Please set down, word for word, the line that contains "The width and" and every line after it to the end of the entries below, omitting the pictures.

╭─ Data for processing

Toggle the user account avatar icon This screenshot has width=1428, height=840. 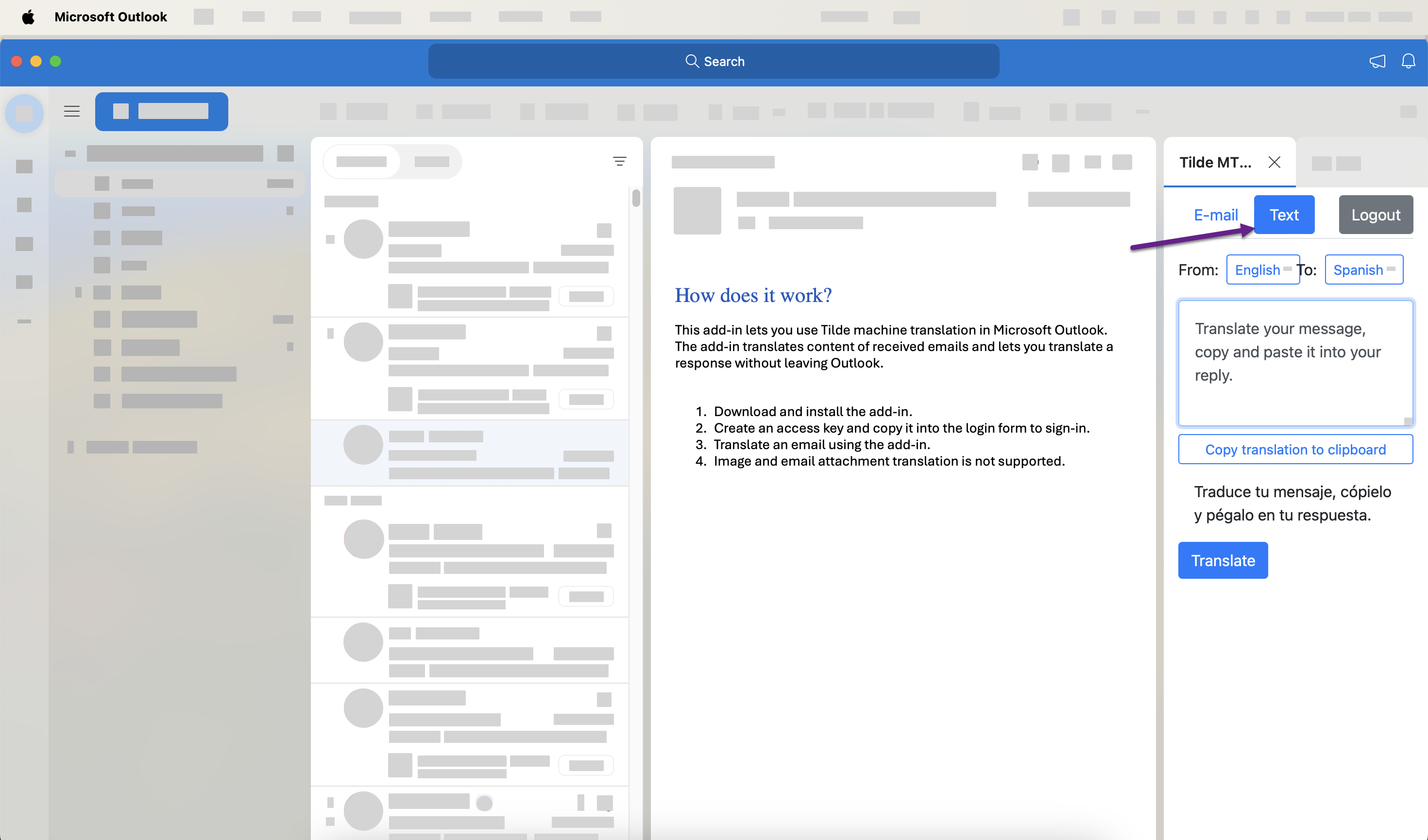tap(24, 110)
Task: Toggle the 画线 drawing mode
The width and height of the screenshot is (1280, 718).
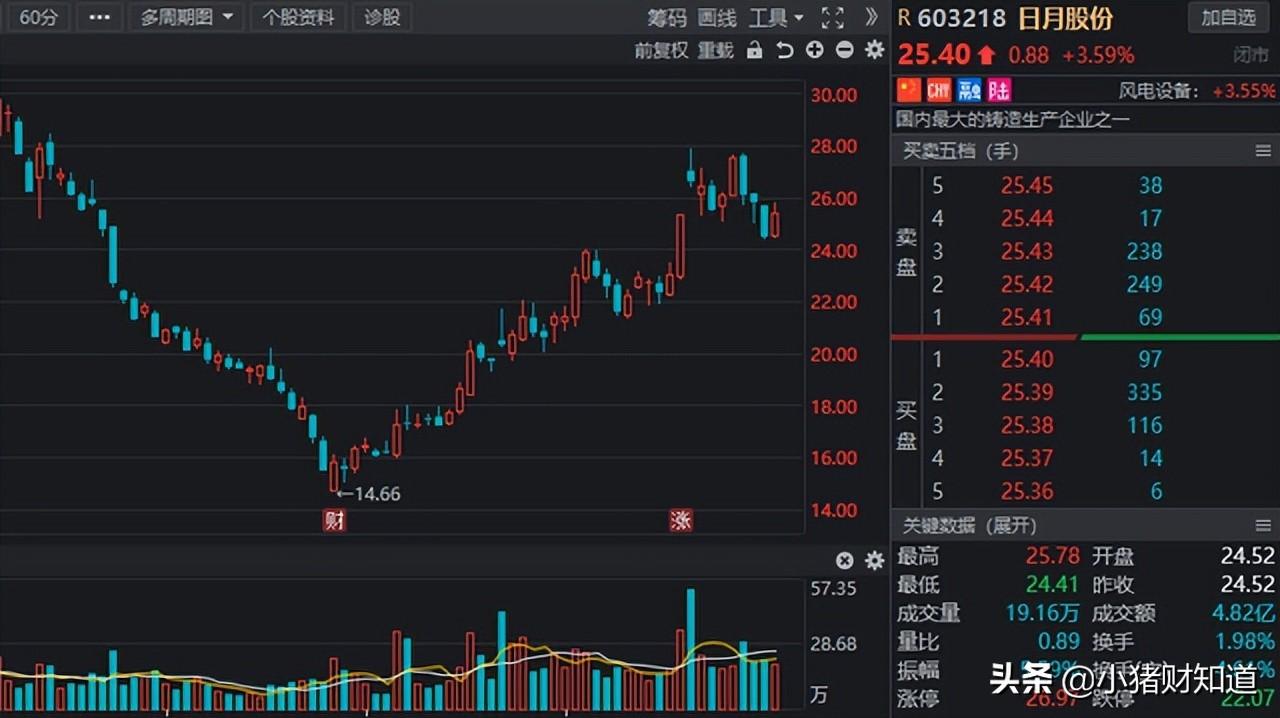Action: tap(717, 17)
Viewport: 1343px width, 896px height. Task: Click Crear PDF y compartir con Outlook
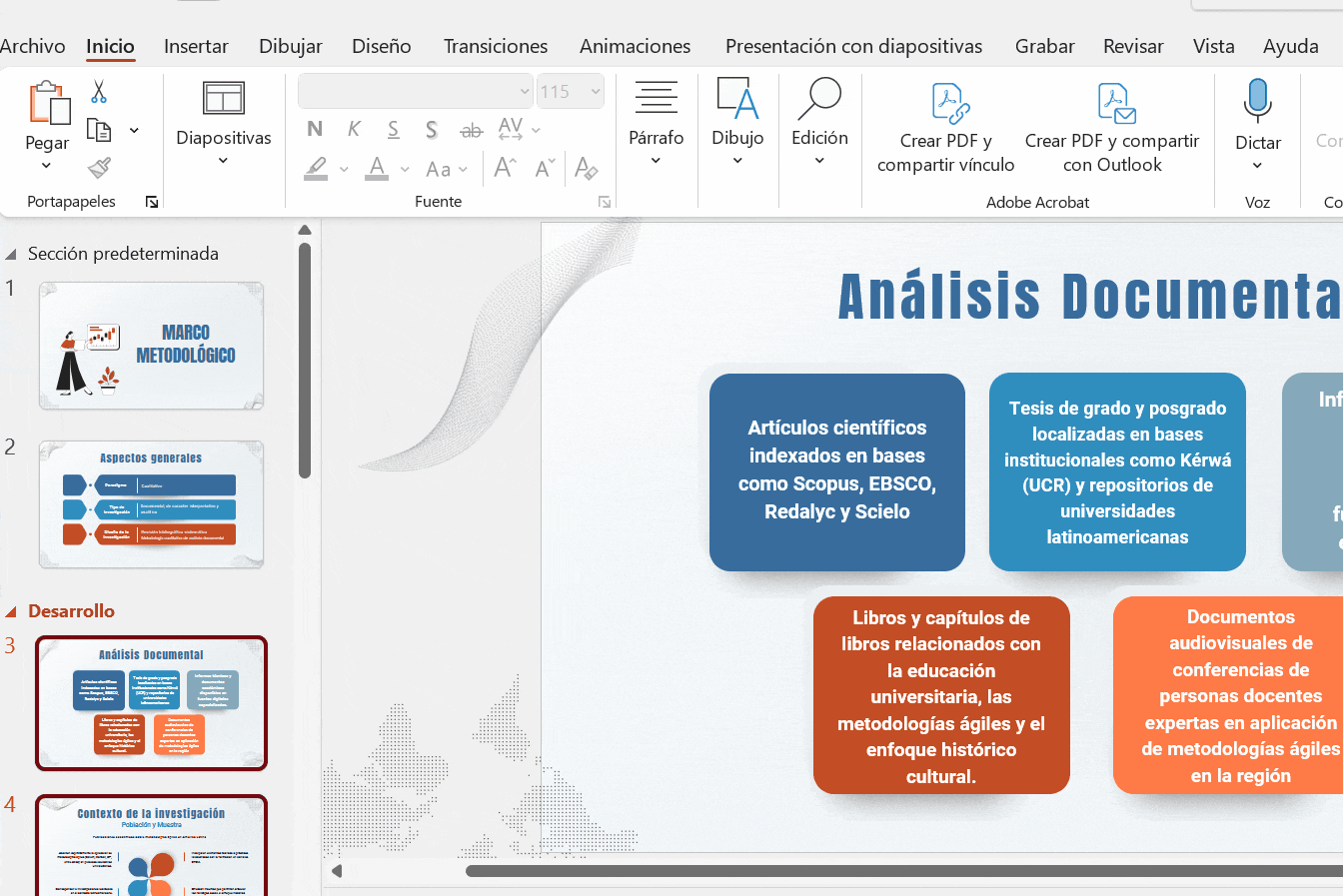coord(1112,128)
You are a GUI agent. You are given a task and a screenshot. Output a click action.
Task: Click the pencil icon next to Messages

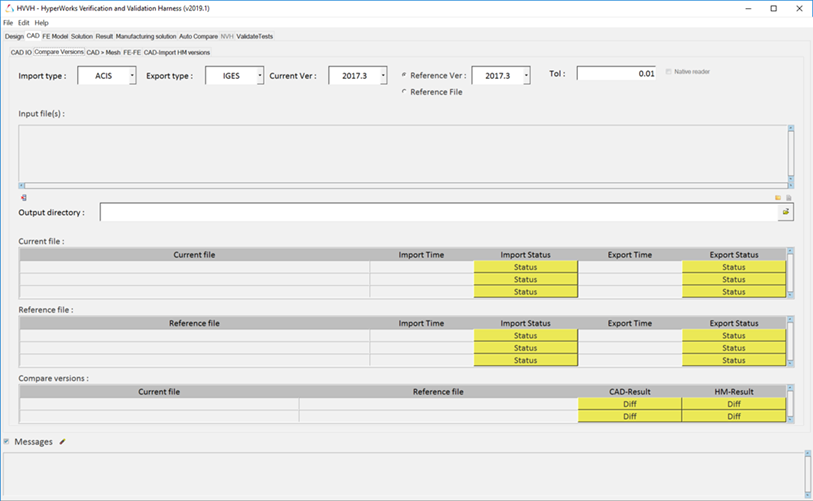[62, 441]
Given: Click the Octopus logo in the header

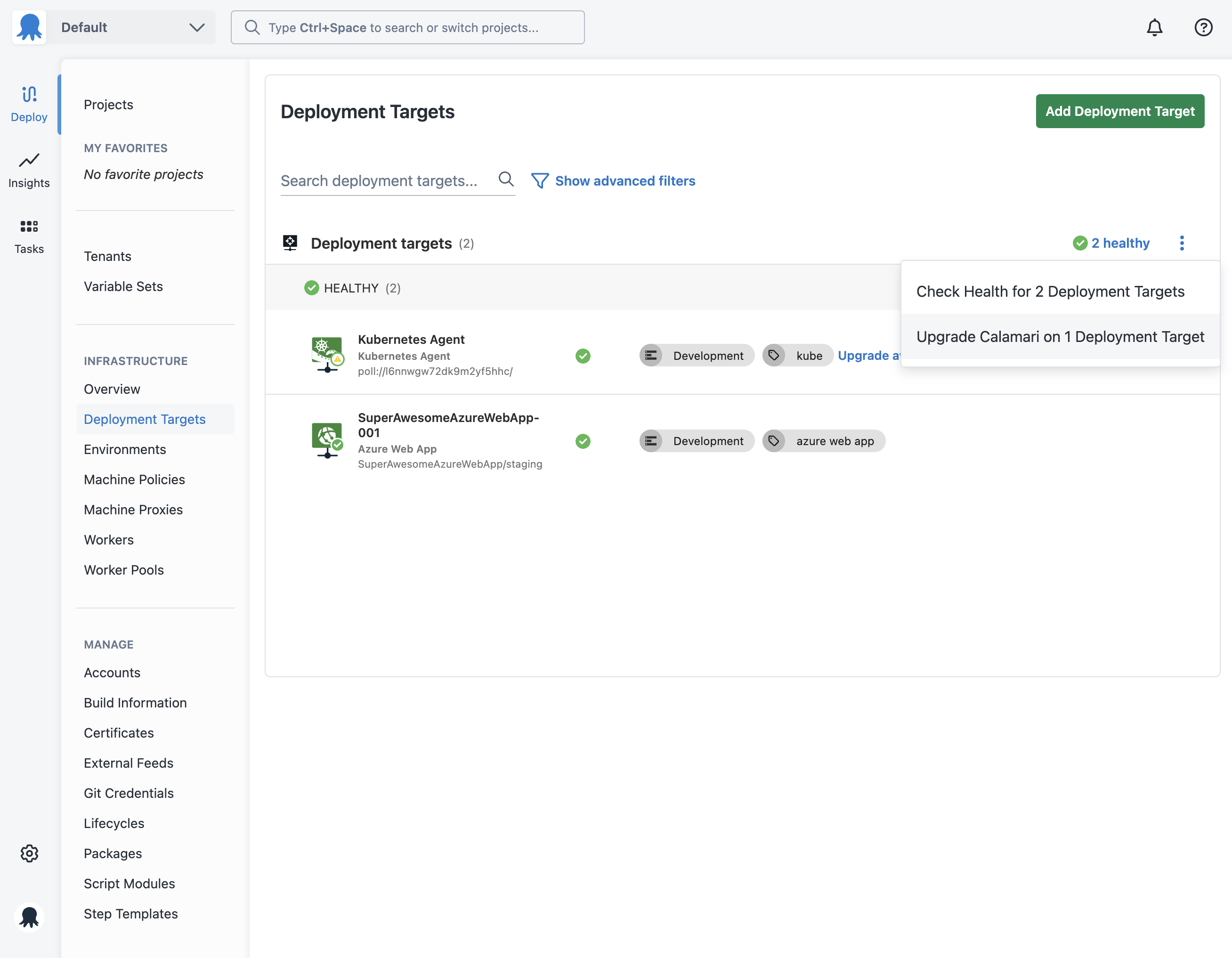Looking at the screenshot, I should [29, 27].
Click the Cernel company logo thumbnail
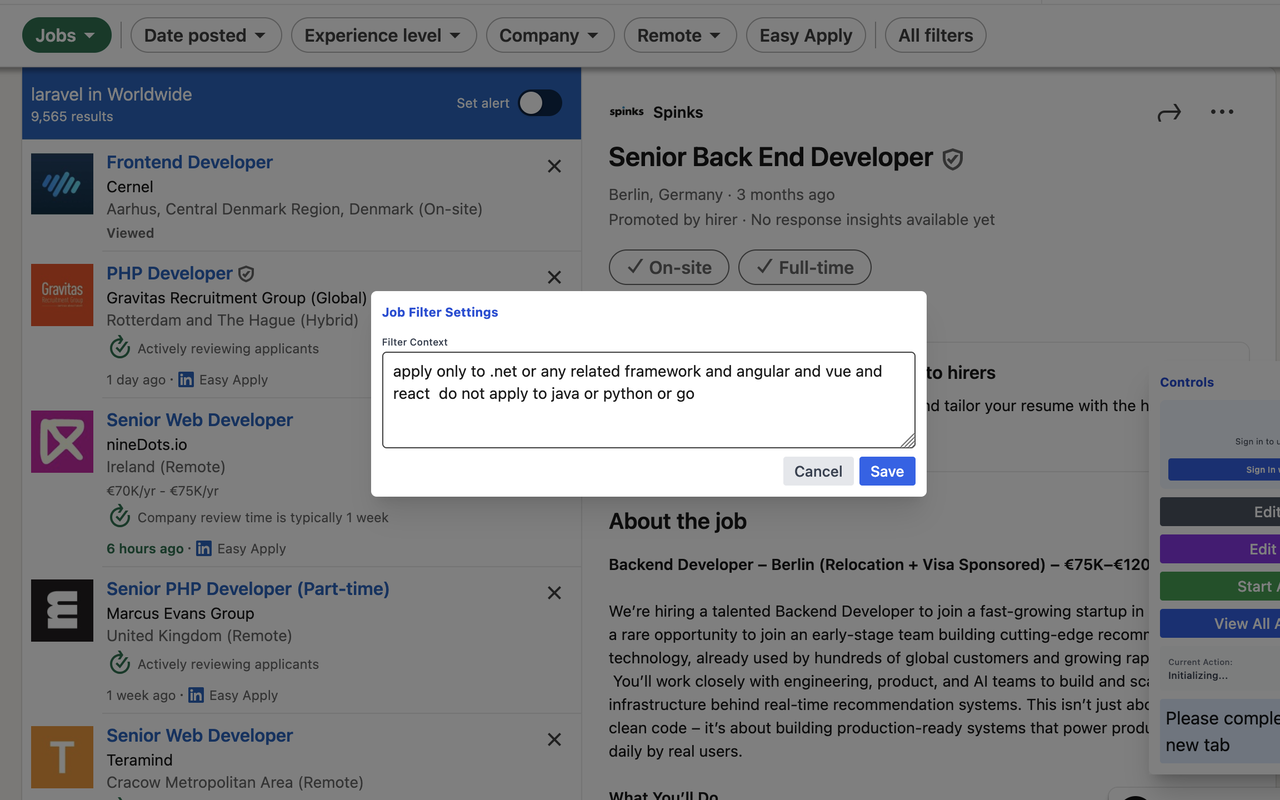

╰─

Exercise solution:
The width and height of the screenshot is (1280, 718).
Action: tap(717, 17)
Viewport: 1343px width, 896px height. Task: Click Crear PDF y compartir con Outlook
coord(1112,128)
You are a GUI agent. You are given a task and a screenshot. Output a click action.
Task: Click the pencil icon next to Messages

[62, 441]
Given: Click the Octopus logo in the header

Looking at the screenshot, I should [29, 27].
Click the Cernel company logo thumbnail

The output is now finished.